-------- Exercise data

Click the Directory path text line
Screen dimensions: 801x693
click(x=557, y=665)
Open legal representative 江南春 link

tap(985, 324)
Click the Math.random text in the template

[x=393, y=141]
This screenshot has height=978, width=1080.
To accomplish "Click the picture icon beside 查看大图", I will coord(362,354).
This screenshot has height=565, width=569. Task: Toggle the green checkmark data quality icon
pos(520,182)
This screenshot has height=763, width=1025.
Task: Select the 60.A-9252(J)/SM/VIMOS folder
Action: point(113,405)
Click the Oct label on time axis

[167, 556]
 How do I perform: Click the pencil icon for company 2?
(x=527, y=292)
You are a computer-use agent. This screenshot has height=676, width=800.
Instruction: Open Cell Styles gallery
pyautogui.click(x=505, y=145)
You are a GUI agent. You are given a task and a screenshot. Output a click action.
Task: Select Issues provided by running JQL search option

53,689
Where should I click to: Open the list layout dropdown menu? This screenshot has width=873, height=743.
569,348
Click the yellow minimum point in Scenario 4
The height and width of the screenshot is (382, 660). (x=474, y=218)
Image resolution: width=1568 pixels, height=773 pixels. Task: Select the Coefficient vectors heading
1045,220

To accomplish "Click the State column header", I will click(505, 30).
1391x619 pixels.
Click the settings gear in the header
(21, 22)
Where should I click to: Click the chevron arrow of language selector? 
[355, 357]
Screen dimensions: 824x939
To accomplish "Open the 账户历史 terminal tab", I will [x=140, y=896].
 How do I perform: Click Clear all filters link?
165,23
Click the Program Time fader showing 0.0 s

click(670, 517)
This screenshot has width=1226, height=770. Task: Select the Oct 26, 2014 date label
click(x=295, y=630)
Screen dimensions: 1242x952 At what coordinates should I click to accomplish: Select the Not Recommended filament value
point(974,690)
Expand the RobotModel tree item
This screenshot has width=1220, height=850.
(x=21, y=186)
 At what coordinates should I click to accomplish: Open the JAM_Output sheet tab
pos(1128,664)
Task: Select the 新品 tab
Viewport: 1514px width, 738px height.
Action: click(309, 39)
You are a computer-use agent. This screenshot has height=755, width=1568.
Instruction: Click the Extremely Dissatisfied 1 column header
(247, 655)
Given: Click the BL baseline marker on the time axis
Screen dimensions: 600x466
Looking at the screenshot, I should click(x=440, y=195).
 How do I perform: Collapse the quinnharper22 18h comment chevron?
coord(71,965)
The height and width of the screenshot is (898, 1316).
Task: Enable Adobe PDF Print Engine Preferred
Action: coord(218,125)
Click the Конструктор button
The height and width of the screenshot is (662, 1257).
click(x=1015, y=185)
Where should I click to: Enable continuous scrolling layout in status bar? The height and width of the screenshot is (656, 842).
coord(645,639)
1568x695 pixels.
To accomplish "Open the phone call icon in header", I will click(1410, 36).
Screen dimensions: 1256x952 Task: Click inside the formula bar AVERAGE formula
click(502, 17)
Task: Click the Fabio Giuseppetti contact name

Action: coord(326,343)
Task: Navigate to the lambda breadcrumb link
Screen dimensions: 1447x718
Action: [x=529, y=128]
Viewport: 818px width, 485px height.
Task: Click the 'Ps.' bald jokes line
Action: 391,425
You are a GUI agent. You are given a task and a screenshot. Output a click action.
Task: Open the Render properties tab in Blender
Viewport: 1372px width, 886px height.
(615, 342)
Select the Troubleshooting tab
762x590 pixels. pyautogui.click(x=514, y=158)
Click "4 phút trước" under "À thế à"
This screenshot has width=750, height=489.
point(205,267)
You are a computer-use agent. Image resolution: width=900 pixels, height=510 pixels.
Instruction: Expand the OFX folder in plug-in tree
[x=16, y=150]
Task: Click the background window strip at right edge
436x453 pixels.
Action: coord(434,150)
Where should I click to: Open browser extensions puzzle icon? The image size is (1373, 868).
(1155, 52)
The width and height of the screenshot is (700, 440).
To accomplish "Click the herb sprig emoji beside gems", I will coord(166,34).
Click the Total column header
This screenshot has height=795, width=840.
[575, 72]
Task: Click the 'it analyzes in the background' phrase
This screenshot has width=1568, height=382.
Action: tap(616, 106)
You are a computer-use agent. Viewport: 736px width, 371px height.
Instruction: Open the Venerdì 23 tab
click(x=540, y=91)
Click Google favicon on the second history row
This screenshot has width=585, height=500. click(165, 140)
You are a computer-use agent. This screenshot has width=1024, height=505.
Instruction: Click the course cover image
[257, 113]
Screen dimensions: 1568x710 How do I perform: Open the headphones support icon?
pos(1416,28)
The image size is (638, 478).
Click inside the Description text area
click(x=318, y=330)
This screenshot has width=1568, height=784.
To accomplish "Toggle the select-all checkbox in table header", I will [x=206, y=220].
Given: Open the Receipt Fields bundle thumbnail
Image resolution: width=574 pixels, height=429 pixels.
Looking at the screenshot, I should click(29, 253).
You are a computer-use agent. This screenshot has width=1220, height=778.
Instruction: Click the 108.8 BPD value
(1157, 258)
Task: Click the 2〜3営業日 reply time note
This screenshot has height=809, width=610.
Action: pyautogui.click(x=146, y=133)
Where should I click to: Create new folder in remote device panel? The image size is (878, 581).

----------------

◆ Directions for this task ◆
Would you restate the material word for word, leaving nothing out?

◆ Task output ◆
Click the Directory path text line
Screen dimensions: 801x693
click(x=557, y=665)
Open legal representative 江南春 link

tap(985, 324)
Click the Math.random text in the template

[x=393, y=141]
This screenshot has height=978, width=1080.
To accomplish "Click the picture icon beside 查看大图", I will coord(362,354).
This screenshot has height=565, width=569. Task: Toggle the green checkmark data quality icon
pos(520,182)
This screenshot has height=763, width=1025.
Task: Select the 60.A-9252(J)/SM/VIMOS folder
Action: point(113,405)
Click the Oct label on time axis

[167, 556]
 How do I perform: Click the pencil icon for company 2?
(x=527, y=292)
You are a computer-use agent. This screenshot has height=676, width=800.
Instruction: Open Cell Styles gallery
pyautogui.click(x=505, y=145)
You are a GUI agent. You are given a task and a screenshot. Output a click action.
Task: Select Issues provided by running JQL search option

53,689
Where should I click to: Open the list layout dropdown menu? This screenshot has width=873, height=743.
569,348
Click the yellow minimum point in Scenario 4
The height and width of the screenshot is (382, 660). (x=474, y=218)
Image resolution: width=1568 pixels, height=773 pixels. Task: Select the Coefficient vectors heading
1045,220

To accomplish "Click the State column header", I will click(505, 30).
1391x619 pixels.
Click the settings gear in the header
(21, 22)
Where should I click to: Click the chevron arrow of language selector? 
[355, 357]
Screen dimensions: 824x939
To accomplish "Open the 账户历史 terminal tab", I will [x=140, y=896].
 How do I perform: Click Clear all filters link?
165,23
Click the Program Time fader showing 0.0 s

click(670, 517)
This screenshot has width=1226, height=770. Task: Select the Oct 26, 2014 date label
click(x=295, y=630)
Screen dimensions: 1242x952 At what coordinates should I click to accomplish: Select the Not Recommended filament value
point(974,690)
Expand the RobotModel tree item
This screenshot has width=1220, height=850.
(x=21, y=186)
 At what coordinates should I click to accomplish: Open the JAM_Output sheet tab
pos(1128,664)
Task: Select the 新品 tab
Viewport: 1514px width, 738px height.
Action: click(309, 39)
You are a computer-use agent. This screenshot has height=755, width=1568.
Instruction: Click the Extremely Dissatisfied 1 column header
(247, 655)
Given: Click the BL baseline marker on the time axis
Screen dimensions: 600x466
Looking at the screenshot, I should click(x=440, y=195).
 How do I perform: Collapse the quinnharper22 18h comment chevron?
coord(71,965)
The height and width of the screenshot is (898, 1316).
Task: Enable Adobe PDF Print Engine Preferred
Action: coord(218,125)
Click the Конструктор button
The height and width of the screenshot is (662, 1257).
click(x=1015, y=185)
Where should I click to: Enable continuous scrolling layout in status bar? The height and width of the screenshot is (656, 842).
coord(645,639)
1568x695 pixels.
To accomplish "Open the phone call icon in header", I will click(1410, 36).
Screen dimensions: 1256x952 Task: Click inside the formula bar AVERAGE formula
click(502, 17)
Task: Click the Fabio Giuseppetti contact name

Action: coord(326,343)
Task: Navigate to the lambda breadcrumb link
Screen dimensions: 1447x718
Action: [x=529, y=128]
Viewport: 818px width, 485px height.
Task: Click the 'Ps.' bald jokes line
Action: 391,425
You are a GUI agent. You are given a task and a screenshot. Output a click action.
Task: Open the Render properties tab in Blender
Viewport: 1372px width, 886px height.
(615, 342)
Select the Troubleshooting tab
762x590 pixels. pyautogui.click(x=514, y=158)
Click "4 phút trước" under "À thế à"
This screenshot has width=750, height=489.
point(205,267)
You are a computer-use agent. Image resolution: width=900 pixels, height=510 pixels.
Instruction: Expand the OFX folder in plug-in tree
[x=16, y=150]
Task: Click the background window strip at right edge
436x453 pixels.
Action: coord(434,150)
Where should I click to: Open browser extensions puzzle icon? The image size is (1373, 868).
(1155, 52)
The width and height of the screenshot is (700, 440).
To accomplish "Click the herb sprig emoji beside gems", I will coord(166,34).
Click the Total column header
This screenshot has height=795, width=840.
[575, 72]
Task: Click the 'it analyzes in the background' phrase
This screenshot has width=1568, height=382.
Action: tap(616, 106)
You are a computer-use agent. Viewport: 736px width, 371px height.
Instruction: Open the Venerdì 23 tab
click(x=540, y=91)
Click Google favicon on the second history row
This screenshot has width=585, height=500. click(165, 140)
You are a computer-use agent. This screenshot has width=1024, height=505.
Instruction: Click the course cover image
[257, 113]
Screen dimensions: 1568x710 How do I perform: Open the headphones support icon?
pos(1416,28)
The image size is (638, 478).
Click inside the Description text area
click(x=318, y=330)
This screenshot has width=1568, height=784.
To accomplish "Toggle the select-all checkbox in table header", I will [x=206, y=220].
Given: Open the Receipt Fields bundle thumbnail
Image resolution: width=574 pixels, height=429 pixels.
Looking at the screenshot, I should click(29, 253).
You are a computer-use agent. This screenshot has width=1220, height=778.
Instruction: Click the 108.8 BPD value
(1157, 258)
Task: Click the 2〜3営業日 reply time note
This screenshot has height=809, width=610.
Action: pyautogui.click(x=146, y=133)
Where should I click to: Create new folder in remote device panel? The image size is (878, 581).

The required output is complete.